La cosa es que, mírese como se mire, al final, da igual. Porque me lean o no, la culpa siempre la tengo yo: el libro. Así que bien se comprenderá que esté un poco mosqueado de tanto homenaje y de tanta palabra, más o menos exagerada.
Es que hasta hay gente, incluso lectora, que asegura que mi nombre está emparentado con la palabra libertad. Dicen que libertad tiene que derivar de la palabra libro, porque quienes leen mucho son más libres que quienes no leen ni a Mortadelo y Filemón.
Bueno. Que esto lo diga alguien que jamás me ha tenido en sus manos, pase, pero que lo diga gente que va por la vida alardeando de haberse leído a toda mi parentela, es un poco triste.
Así que, por esta vez, y aseguro que no servirá de precedente para otras ocasiones, diré de dónde procedo que es la mejor manera de señalar el camino más seguro para hacer mi alabanza o mi ultraje.
Mi madre se llama Biblos, y mi padre Líber. O sea, nada que ver con la palabra libertad.
Mi madre era griega. Biblos es la fibra interior de ciertas cañas, especialmente del papiro, del que tanto supieron mis amigos los egipcios.
Mi padre, en cambio, era latino. Líber es la membrana que tienen los árboles entre la corteza y la madera, en la cual se escribía antes de la invención del papel, según lo cuentan los escritores latinos Virgilio y Cicerón.
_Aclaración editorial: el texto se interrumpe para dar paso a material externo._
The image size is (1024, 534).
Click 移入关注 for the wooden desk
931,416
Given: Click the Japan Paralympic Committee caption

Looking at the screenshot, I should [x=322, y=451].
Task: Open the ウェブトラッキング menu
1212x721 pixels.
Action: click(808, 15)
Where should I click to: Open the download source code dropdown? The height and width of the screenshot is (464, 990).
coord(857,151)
Mi familia es, desde luego, numerosa. Por parte de mi padre descienden librero, librería, libresco, libreta, libretista, librillo, librote, libracho y, también, libelo, descendiente de un sobrino de mi padre, libellus, librito, que aunque diminutivo de líber, suele tener muy mal genio. Tanto que quienes suelen escribirlos no los firman. Por si acaso.
Por la parte de mi madre, que como queda dicho era del linaje de Platón, emergió todo orgullosa la palabra biblioteca –lugar donde se guardan mis familiares-; bibliotecario –persona que estaba al frente de la biblioteca- y, también, según Plinio el Viejo, salió la palabra bibliopola, que era el mercader de libros. Una especie de vivales que se dedicaba a hacer negocio con todo tipo de papeles.
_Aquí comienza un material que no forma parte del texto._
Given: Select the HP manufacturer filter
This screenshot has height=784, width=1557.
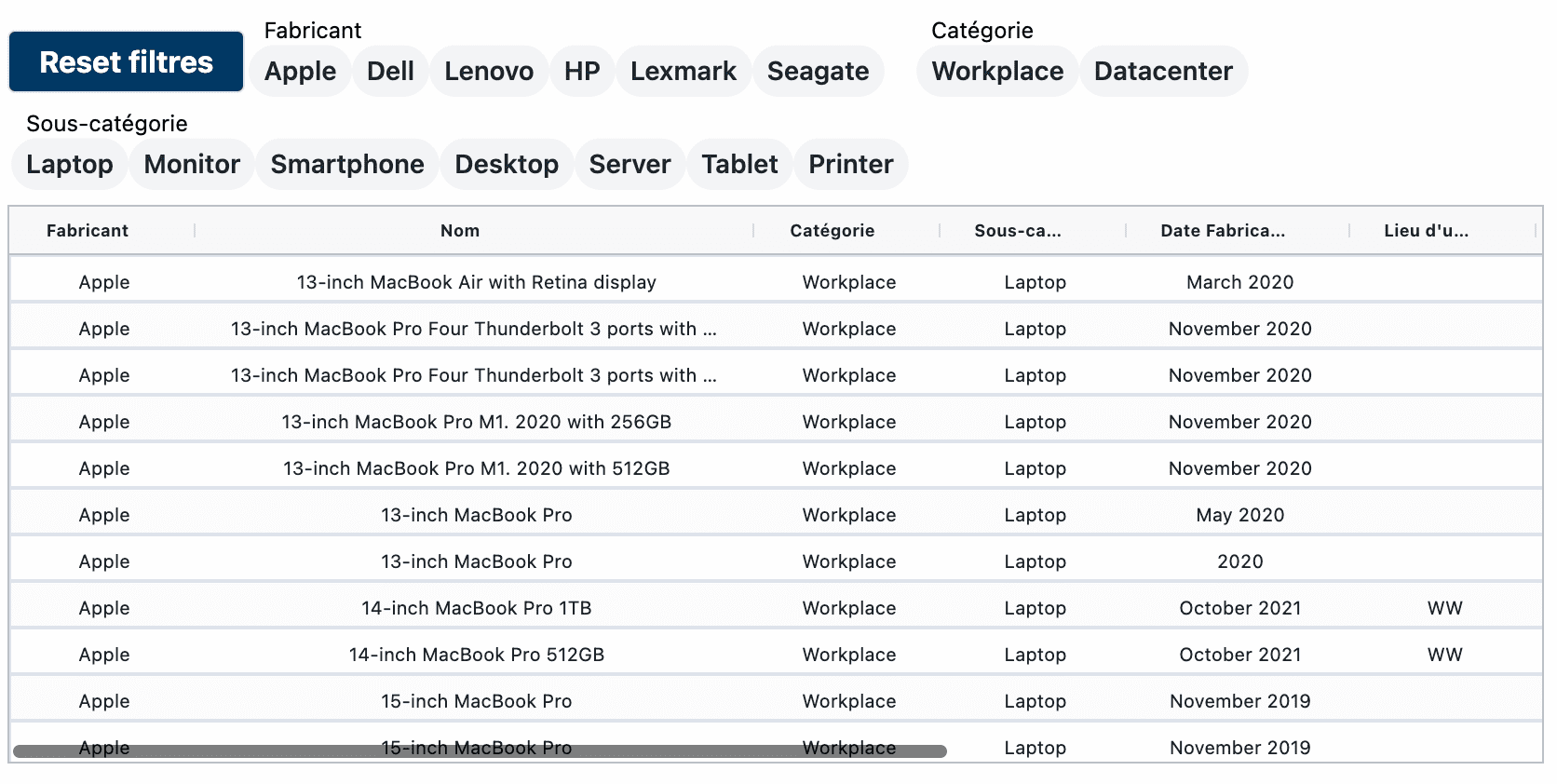Looking at the screenshot, I should pos(582,72).
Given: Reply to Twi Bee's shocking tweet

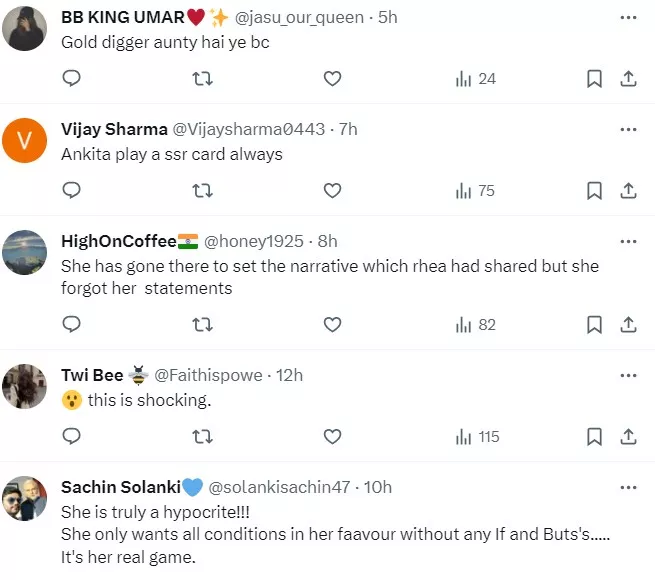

¿Más palabras derivadas de mi linaje griego? Muchas más. Pero sólo recordaré una que a mí me gusta mucho: Bibliofagia (de biblio, libro y phagoo, comer), que es la costumbre de comer libros o documentos manuscritos o impresos.
En tiempos no muy lejanos, llegaron a existir hasta clubes secretos que se preparaban auténticos banquetes con mis lomos y mis páginas, que imaginaban hojaldre purísimo. Aseguran que su gusto y las vitaminas que producían eran mucho más saludables que un chuletón de buey. ¿Por qué se los comían? La respuesta no es sencilla, pero se dice que lo era porque de esta manera, gastrosófica habría que decir, se apropiaban mejor de mi contenido, mucho mejor que si los leían. A saber. Pero ya se dice que de lo que se come se cría. Así que…
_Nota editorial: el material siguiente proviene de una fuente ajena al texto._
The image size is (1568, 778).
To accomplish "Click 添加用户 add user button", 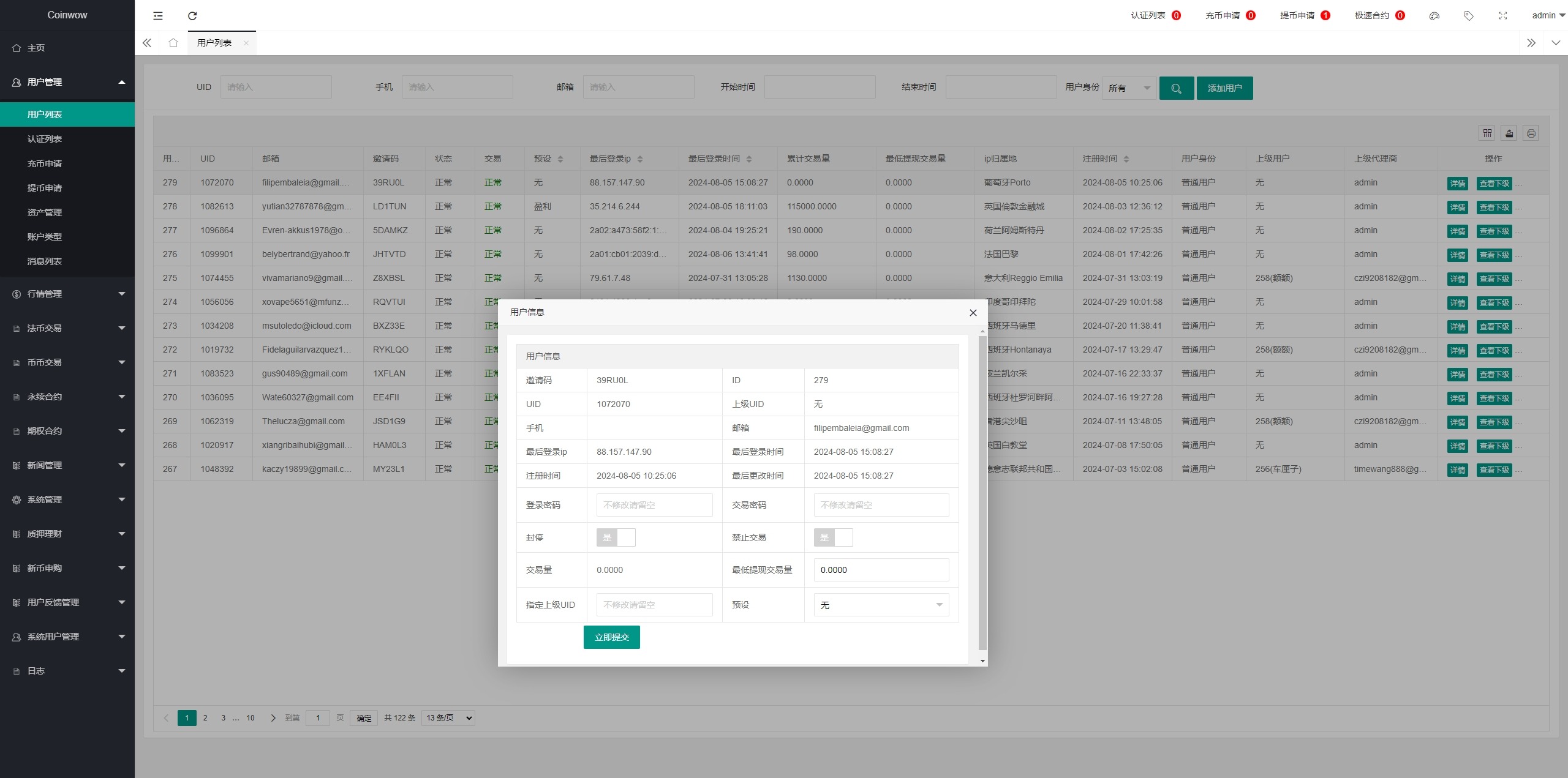I will 1224,87.
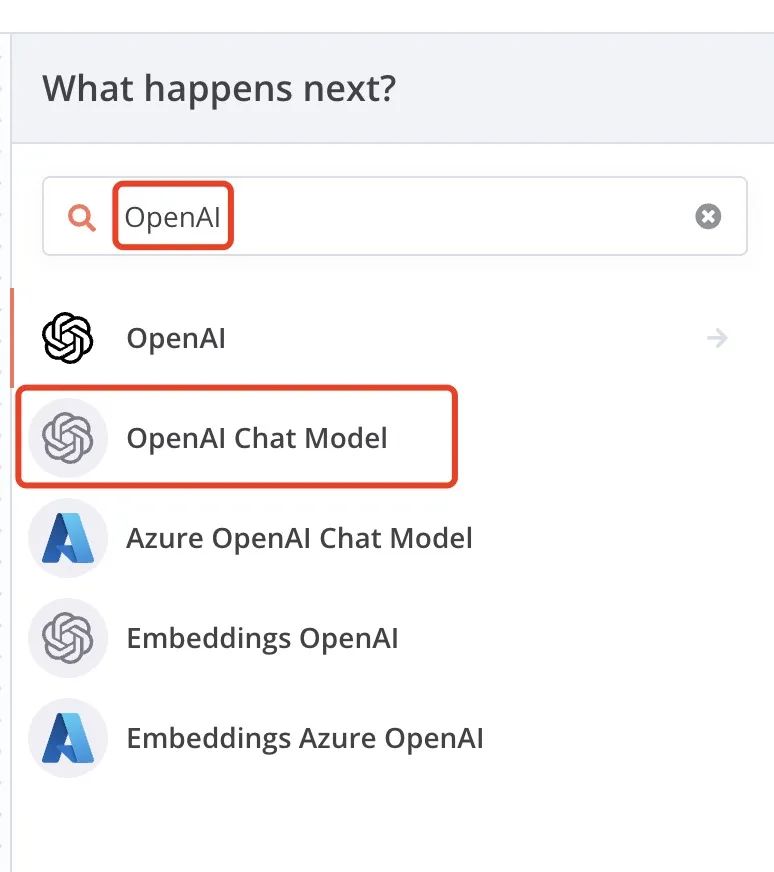Click the Embeddings Azure OpenAI logo
The width and height of the screenshot is (774, 872).
point(67,739)
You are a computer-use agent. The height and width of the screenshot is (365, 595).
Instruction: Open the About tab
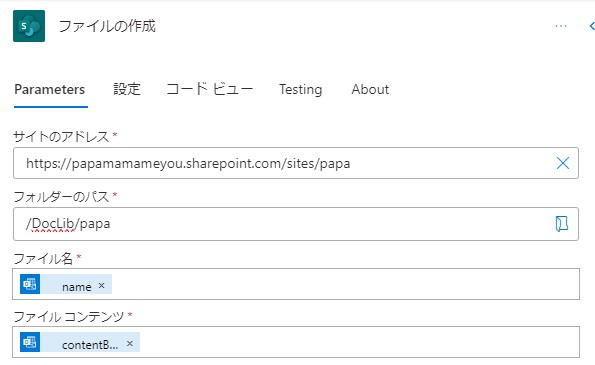click(370, 90)
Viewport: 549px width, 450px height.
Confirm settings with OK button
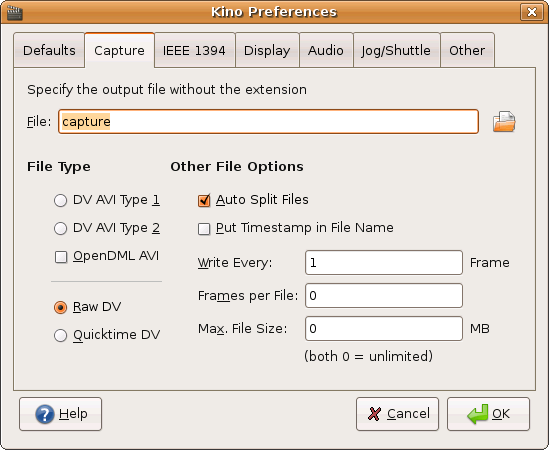(x=488, y=414)
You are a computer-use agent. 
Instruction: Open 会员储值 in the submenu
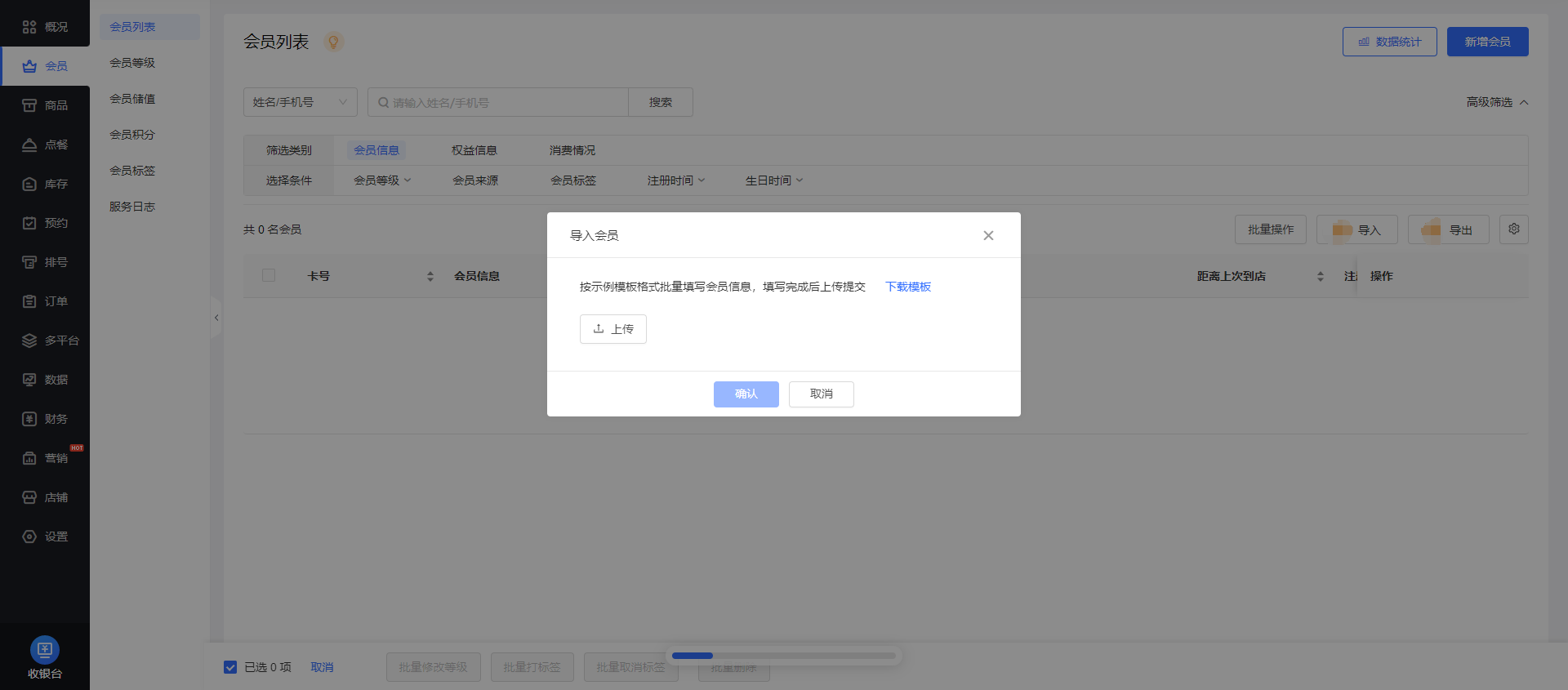click(132, 99)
Y se piense que la bibliofagia haya desaparecido. Para nada. Actualmente, sigue practicándose de forma general, pero de un modo distinto, que para eso ha llegado el progreso.
Los bibliófagos de hoy no se comen el libro ni literal ni físicamente, pero se tragan lo que leen sin provecho alguno. Vamos que cuando leen no se enteran de nada.
Y la verdad: leer sin sentido no tiene mucho sentido. Cuando la gente lee de este modo, dicen de mí cosas que no se corresponden con la realidad de los sentidos, ya se sabe: la vista, el oído, el olfato, el gusto, el tacto y el sentido común.
Espero que, cuando tú me tengas en tus manos, me leas con los cinco sentidos. Seguro que, entonces, sabrás a qué sabe un libro de verdad.